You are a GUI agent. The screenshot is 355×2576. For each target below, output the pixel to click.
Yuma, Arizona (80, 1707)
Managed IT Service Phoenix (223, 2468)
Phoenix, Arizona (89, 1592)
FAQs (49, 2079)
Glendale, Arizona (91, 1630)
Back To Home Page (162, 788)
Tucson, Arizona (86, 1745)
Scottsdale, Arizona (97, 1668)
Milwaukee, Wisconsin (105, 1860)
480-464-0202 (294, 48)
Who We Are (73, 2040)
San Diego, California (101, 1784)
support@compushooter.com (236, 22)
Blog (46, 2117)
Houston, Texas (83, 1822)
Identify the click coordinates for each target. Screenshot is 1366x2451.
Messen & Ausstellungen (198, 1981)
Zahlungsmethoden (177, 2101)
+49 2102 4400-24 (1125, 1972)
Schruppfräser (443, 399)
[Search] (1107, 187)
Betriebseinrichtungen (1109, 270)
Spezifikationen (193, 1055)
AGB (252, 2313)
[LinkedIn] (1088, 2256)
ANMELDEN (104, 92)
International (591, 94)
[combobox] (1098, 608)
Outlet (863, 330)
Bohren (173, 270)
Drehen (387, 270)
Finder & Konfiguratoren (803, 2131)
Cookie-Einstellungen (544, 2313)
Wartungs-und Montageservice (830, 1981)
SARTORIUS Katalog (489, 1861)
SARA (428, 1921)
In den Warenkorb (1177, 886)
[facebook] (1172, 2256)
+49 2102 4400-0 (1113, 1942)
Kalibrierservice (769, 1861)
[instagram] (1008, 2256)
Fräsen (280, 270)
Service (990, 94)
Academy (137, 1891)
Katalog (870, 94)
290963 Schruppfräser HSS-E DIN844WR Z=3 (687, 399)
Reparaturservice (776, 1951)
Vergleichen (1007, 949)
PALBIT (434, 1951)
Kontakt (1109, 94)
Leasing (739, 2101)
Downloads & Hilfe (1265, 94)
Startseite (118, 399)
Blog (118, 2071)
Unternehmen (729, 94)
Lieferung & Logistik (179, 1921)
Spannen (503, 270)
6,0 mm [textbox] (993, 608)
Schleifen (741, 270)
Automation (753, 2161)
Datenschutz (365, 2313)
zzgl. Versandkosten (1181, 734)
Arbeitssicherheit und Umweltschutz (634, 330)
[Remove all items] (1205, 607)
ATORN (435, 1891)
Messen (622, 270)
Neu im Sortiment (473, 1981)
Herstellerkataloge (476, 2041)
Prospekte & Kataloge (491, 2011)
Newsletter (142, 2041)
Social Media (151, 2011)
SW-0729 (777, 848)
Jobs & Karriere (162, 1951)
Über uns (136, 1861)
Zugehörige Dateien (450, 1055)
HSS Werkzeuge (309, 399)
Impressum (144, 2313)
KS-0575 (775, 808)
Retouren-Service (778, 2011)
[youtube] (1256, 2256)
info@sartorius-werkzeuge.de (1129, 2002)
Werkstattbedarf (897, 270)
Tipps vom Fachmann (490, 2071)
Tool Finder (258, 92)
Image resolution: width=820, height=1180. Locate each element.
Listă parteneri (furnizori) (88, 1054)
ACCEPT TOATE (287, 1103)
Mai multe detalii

★ ★ ★ ★ ★

Output must be limited to the lines beginning with the one that contains "Reparaturservice (776, 1951)" and ending with the last line of the entries, reproduced exactly.

## OUTPUT BELOW
Reparaturservice (776, 1951)
Vergleichen (1007, 949)
PALBIT (434, 1951)
Kontakt (1109, 94)
Leasing (739, 2101)
Downloads & Hilfe (1265, 94)
Startseite (118, 399)
Blog (118, 2071)
Unternehmen (729, 94)
Lieferung & Logistik (179, 1921)
Spannen (503, 270)
6,0 mm [textbox] (993, 608)
Schleifen (741, 270)
Automation (753, 2161)
Datenschutz (365, 2313)
zzgl. Versandkosten (1181, 734)
Arbeitssicherheit und Umweltschutz (634, 330)
[Remove all items] (1205, 607)
ATORN (435, 1891)
Messen (622, 270)
Neu im Sortiment (473, 1981)
Herstellerkataloge (476, 2041)
Prospekte & Kataloge (491, 2011)
Newsletter (142, 2041)
Social Media (151, 2011)
SW-0729 (777, 848)
Jobs & Karriere (162, 1951)
Über uns (136, 1861)
Zugehörige Dateien (450, 1055)
HSS Werkzeuge (309, 399)
Impressum (144, 2313)
KS-0575 (775, 808)
Retouren-Service (778, 2011)
[youtube] (1256, 2256)
info@sartorius-werkzeuge.de (1129, 2002)
Werkstattbedarf (897, 270)
Tipps vom Fachmann (490, 2071)
Tool Finder (258, 92)
Image resolution: width=820, height=1180. Locate each element.
Listă parteneri (furnizori) (88, 1054)
ACCEPT TOATE (287, 1103)
Mai multe detalii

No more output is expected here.